Paul Orsoni de ATIA nous raconte l’impact de la covid-19 sur le projets de développement :

“L’épidémie et les confinements qui en ont résulté ont eu un fort impact sur nos activités.

Malheureusement, pour les familles des bidonvilles, les restrictions imposées par les gouvernements ont été catastrophiques : le remède a été bien pire que le mal. Ces familles se sont en effet retrouvées piégées dans des lieux insalubres et surpeuplés du jour au lendemain, et sans capacité de travailler et donc de subvenir à leurs besoins quotidiens. C’est en Inde et au Bangladesh que les conditions ont été (et sont toujours) les plus difficiles.

Devant l’impossibilité de rendre visite aux familles ou d’organiser des activités de groupe, nos équipes et celles des partenaires locaux se sont adaptés pour arriver à répondre aux besoins prioritaires des familles les plus pauvres :

  • En procédant à des distributions de produits de première nécessité quand l’aide publique n’arrivait pas
  • En maintenant les agences de quartier ouvertes quand c’était possible, pour que les familles conservent l’accès à leur épargne, et à un lieu où elles puissent obtenir des informations et des conseils
  • En fabriquant et en diffusant des masques
  • En orientant les familles par téléphone, notamment en cas de problème de santé, ou pour les aider à obtenir une carte de rationnement…

Il faut garder en tête que les populations dans nos pays d’intervention sont beaucoup plus jeunes qu’en Europe. On peut donc espérer que les pays pauvres ne connaissent pas autant de morts que dans nos pays plus développés et plus âgés. Par contre, les conséquences du confinement sont dramatiques pour les familles pauvres, d’un point de vue économique, social, scolaire, mais aussi d’un point de vue santé publique, de nombreux programmes sanitaires ayant été très perturbés voire interrompus (vaccination, lutte contre la tuberculose etc.).
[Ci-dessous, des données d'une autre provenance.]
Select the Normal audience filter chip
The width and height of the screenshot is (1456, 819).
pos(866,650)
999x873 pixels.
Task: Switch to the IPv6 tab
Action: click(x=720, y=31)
Alors même que beaucoup de nos financements sont remis en question à cause de la crise économique en Europe, les besoins dans les pays pauvres ont fortement augmenté. C’est maintenant qu’il faut répondre à ces besoins, et aider les familles les plus durement touchées par les confinements à relancer leurs activités génératrices de revenus et à avoir accès aux services publics (vaccination, scolarisation, état civil…).”